• **Exercise prompt**: Make an exact copy of all the data.

• **Raw data**:

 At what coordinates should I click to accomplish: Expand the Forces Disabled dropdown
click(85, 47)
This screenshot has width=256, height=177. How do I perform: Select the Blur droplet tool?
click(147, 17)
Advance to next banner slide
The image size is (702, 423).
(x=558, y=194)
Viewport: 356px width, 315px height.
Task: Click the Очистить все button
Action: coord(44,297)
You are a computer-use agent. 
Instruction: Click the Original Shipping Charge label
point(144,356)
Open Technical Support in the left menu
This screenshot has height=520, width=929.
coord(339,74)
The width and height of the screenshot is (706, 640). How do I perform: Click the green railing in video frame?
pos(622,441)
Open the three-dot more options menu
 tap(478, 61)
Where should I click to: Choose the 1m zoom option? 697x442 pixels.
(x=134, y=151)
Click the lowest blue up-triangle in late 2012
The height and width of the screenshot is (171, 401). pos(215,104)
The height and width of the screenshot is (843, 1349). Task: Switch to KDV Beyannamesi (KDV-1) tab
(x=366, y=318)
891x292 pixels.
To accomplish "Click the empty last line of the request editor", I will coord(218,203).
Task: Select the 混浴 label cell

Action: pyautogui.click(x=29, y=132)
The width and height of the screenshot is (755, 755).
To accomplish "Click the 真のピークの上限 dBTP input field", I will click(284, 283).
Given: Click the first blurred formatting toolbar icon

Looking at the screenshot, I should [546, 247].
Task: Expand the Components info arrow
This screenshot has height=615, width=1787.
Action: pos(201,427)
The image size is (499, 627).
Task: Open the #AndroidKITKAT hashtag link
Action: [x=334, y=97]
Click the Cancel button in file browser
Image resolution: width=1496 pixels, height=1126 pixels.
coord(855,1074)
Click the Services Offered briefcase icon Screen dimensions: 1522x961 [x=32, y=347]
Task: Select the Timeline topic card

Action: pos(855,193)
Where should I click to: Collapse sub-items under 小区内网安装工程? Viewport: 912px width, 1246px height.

• **Solution to the exercise**:
 At what coordinates should I click to accomplish: Expand the Forces Disabled dropdown
click(85, 47)
This screenshot has width=256, height=177. How do I perform: Select the Blur droplet tool?
click(147, 17)
Advance to next banner slide
The image size is (702, 423).
(x=558, y=194)
Viewport: 356px width, 315px height.
Task: Click the Очистить все button
Action: coord(44,297)
You are a computer-use agent. 
Instruction: Click the Original Shipping Charge label
point(144,356)
Open Technical Support in the left menu
This screenshot has height=520, width=929.
coord(339,74)
The width and height of the screenshot is (706, 640). How do I perform: Click the green railing in video frame?
pos(622,441)
Open the three-dot more options menu
 tap(478, 61)
Where should I click to: Choose the 1m zoom option? 697x442 pixels.
(x=134, y=151)
Click the lowest blue up-triangle in late 2012
The height and width of the screenshot is (171, 401). pos(215,104)
The height and width of the screenshot is (843, 1349). Task: Switch to KDV Beyannamesi (KDV-1) tab
(x=366, y=318)
891x292 pixels.
To accomplish "Click the empty last line of the request editor", I will coord(218,203).
Task: Select the 混浴 label cell

Action: pyautogui.click(x=29, y=132)
The width and height of the screenshot is (755, 755).
To accomplish "Click the 真のピークの上限 dBTP input field", I will click(284, 283).
Given: Click the first blurred formatting toolbar icon

Looking at the screenshot, I should [546, 247].
Task: Expand the Components info arrow
This screenshot has height=615, width=1787.
Action: pos(201,427)
The image size is (499, 627).
Task: Open the #AndroidKITKAT hashtag link
Action: [x=334, y=97]
Click the Cancel button in file browser
Image resolution: width=1496 pixels, height=1126 pixels.
coord(855,1074)
Click the Services Offered briefcase icon Screen dimensions: 1522x961 [x=32, y=347]
Task: Select the Timeline topic card

Action: pos(855,193)
Where should I click to: Collapse sub-items under 小区内网安装工程? Viewport: 912px width, 1246px height.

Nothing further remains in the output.